--- start of Data in this exercise ---

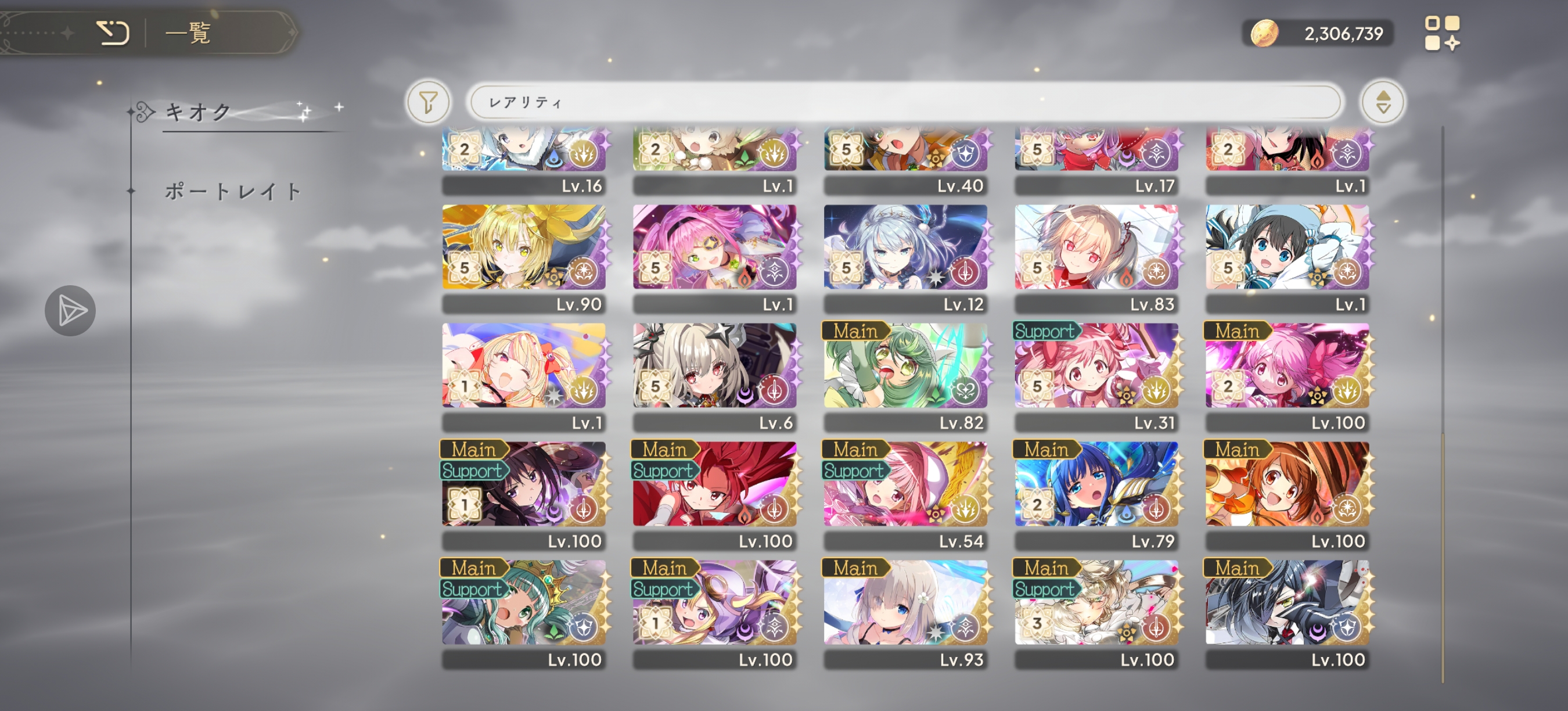The height and width of the screenshot is (711, 1568).
Task: Select the orange-haired Main card Lv.100
Action: point(1287,495)
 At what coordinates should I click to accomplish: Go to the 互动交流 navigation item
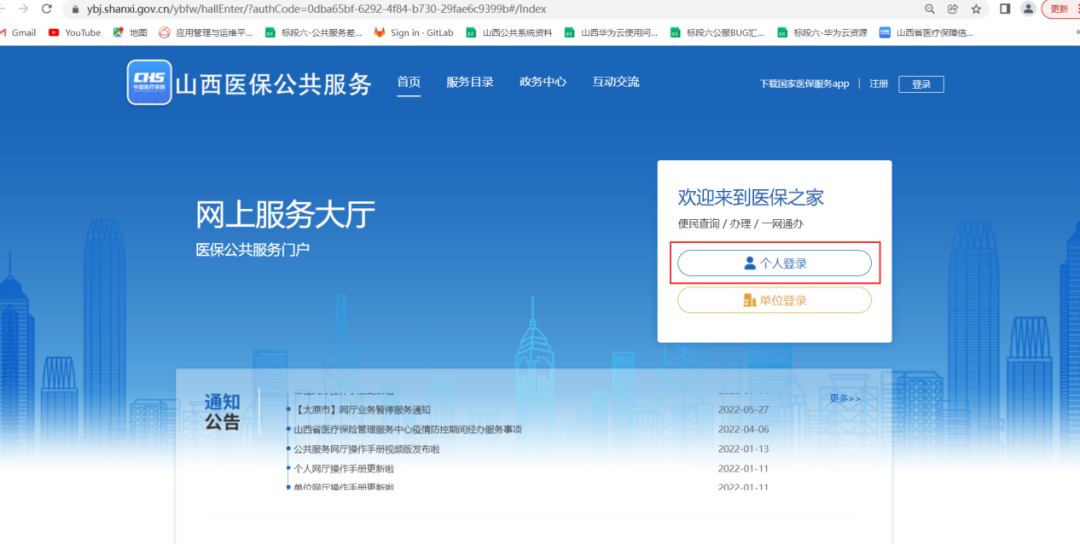point(615,82)

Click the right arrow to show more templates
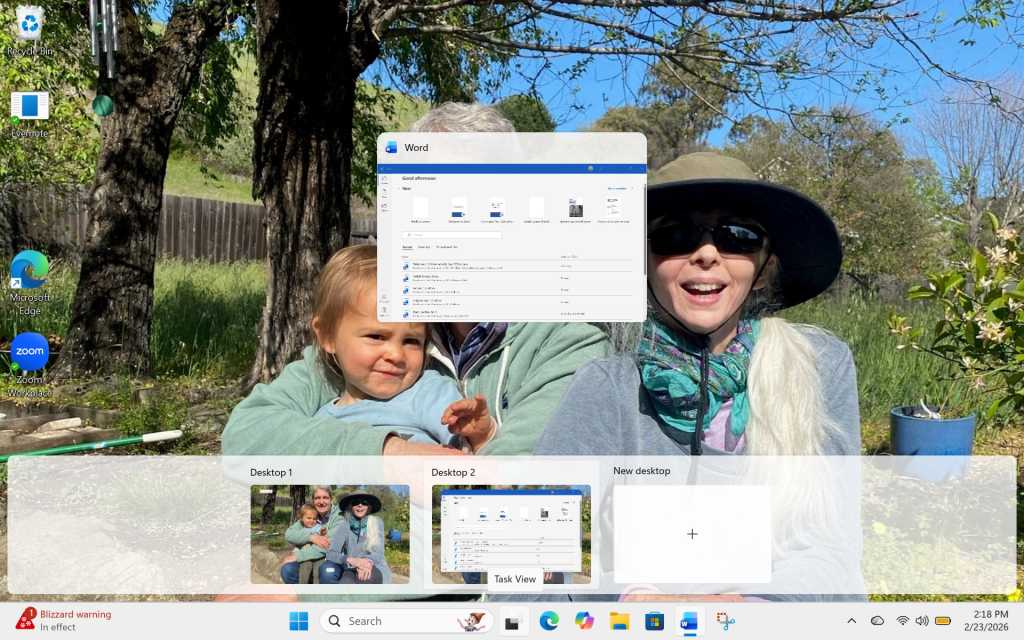coord(634,188)
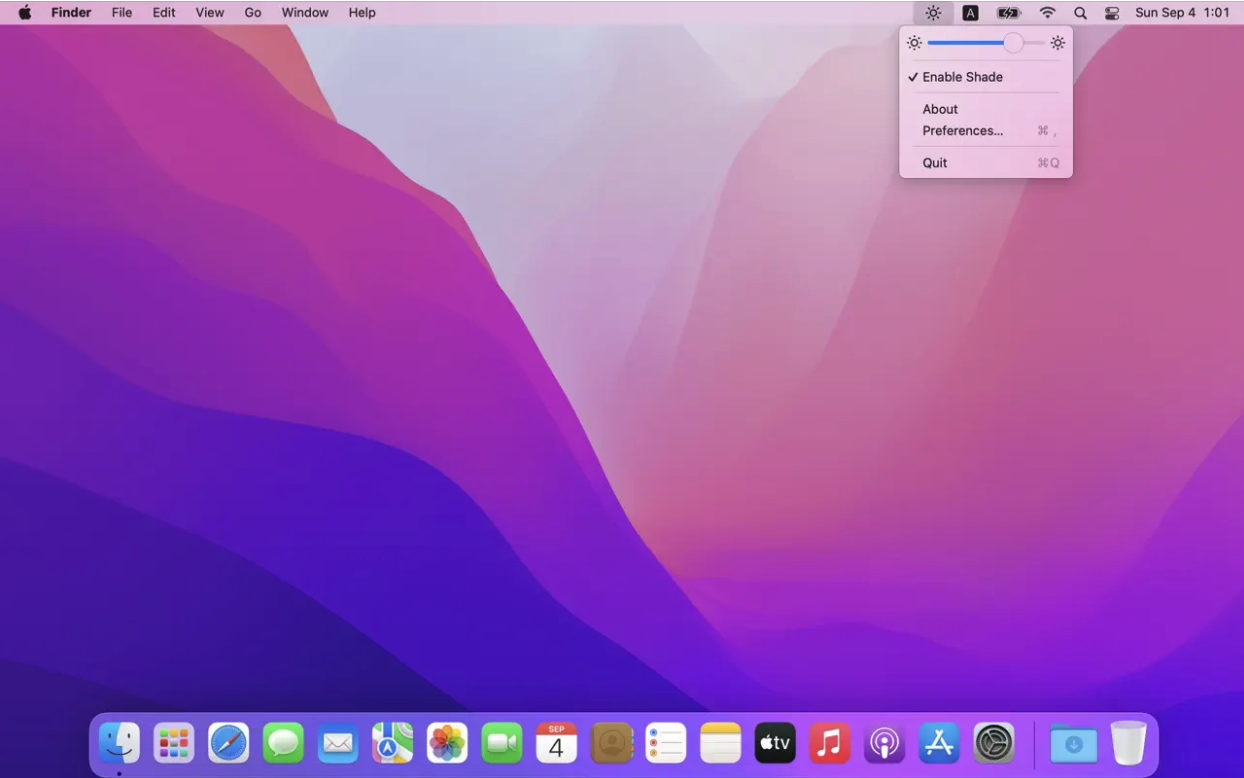The height and width of the screenshot is (778, 1244).
Task: Disable the Enable Shade option
Action: (961, 77)
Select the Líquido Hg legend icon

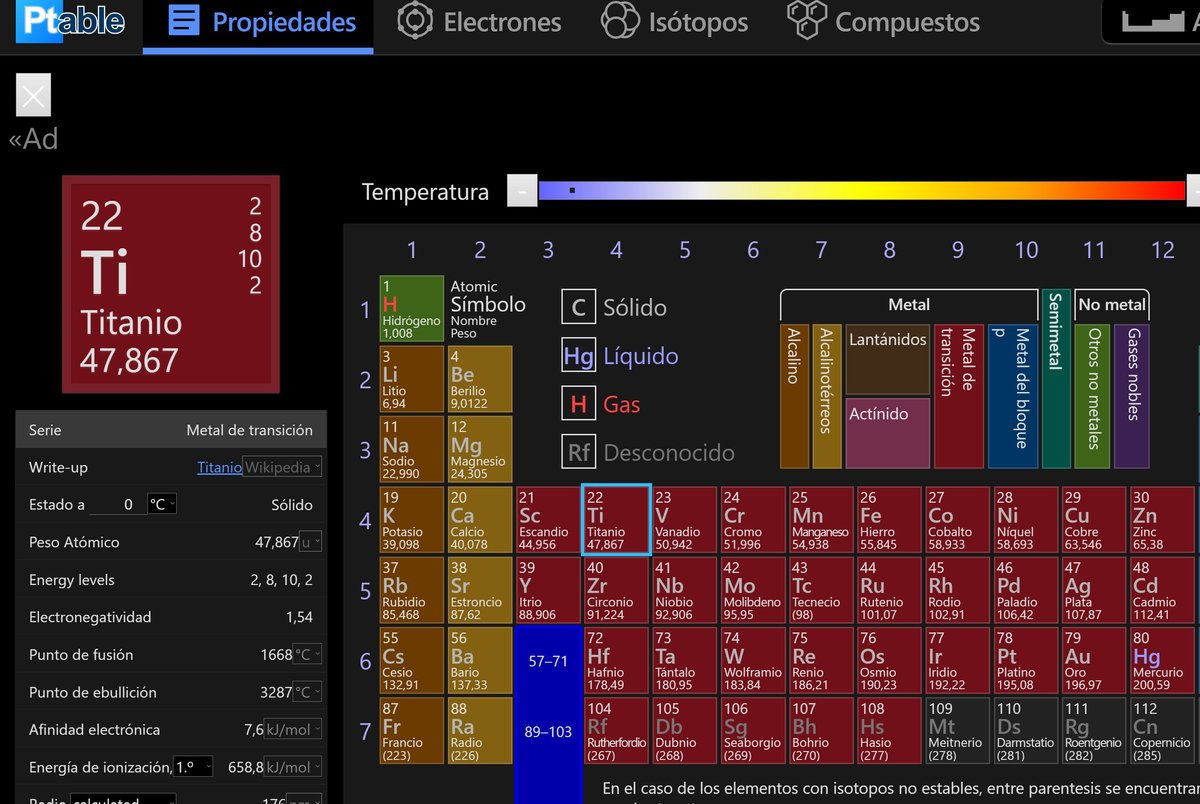(x=578, y=356)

--- end of Data in this exercise ---

◆ **Goal of the exercise**
Retype the lines above exactly, leaving out the pictures.

◆ **Result for this exercise**
The height and width of the screenshot is (711, 1568).
Task: Select the orange-haired Main card Lv.100
Action: point(1287,495)
 At what coordinates should I click to accomplish: Go to the 互动交流 navigation item
point(615,82)

Click the right arrow to show more templates
coord(634,188)
The height and width of the screenshot is (778, 1244).
Task: Disable the Enable Shade option
Action: (961, 77)
Select the Líquido Hg legend icon

(x=578, y=356)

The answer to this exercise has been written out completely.